▶ **DESCRIPTION OF THE TASK**: Some lines in the entries contain the word "agent". Copy all of them.

+++ INPUT RECORDS

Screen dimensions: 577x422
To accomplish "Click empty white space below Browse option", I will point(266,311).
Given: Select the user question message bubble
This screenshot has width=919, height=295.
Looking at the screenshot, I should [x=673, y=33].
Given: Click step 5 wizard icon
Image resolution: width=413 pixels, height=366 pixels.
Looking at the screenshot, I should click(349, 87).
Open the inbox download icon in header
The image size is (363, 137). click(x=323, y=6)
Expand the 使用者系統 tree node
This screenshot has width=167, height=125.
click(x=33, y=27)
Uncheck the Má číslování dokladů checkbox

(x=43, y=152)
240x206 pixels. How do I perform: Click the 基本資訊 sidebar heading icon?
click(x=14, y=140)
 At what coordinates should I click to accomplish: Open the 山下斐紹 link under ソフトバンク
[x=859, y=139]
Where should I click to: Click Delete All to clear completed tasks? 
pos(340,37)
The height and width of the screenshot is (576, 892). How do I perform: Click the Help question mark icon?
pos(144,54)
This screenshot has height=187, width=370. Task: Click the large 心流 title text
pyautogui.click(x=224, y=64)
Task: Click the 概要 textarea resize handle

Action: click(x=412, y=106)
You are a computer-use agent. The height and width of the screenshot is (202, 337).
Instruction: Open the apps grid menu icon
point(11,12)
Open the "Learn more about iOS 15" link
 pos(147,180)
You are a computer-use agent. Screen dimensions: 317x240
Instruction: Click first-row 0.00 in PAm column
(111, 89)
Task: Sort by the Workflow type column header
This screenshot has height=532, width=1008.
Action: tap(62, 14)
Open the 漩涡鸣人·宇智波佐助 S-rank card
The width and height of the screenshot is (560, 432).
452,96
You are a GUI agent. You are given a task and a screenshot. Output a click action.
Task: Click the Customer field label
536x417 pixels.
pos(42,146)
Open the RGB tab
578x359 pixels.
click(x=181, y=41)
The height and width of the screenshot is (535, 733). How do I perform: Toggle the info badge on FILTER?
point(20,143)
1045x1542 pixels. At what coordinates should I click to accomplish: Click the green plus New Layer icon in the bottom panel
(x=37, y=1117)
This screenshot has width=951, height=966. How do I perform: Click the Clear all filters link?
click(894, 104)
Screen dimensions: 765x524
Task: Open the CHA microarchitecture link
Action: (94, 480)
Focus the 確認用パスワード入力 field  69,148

++++++

▶ **OUTPUT OF THE TASK**:
You are a computer-use agent. The height and width of the screenshot is (202, 337).
You are a computer-use agent. Screen dimensions: 317x240
You are a GUI agent. You are given a task and a screenshot. Output a click action.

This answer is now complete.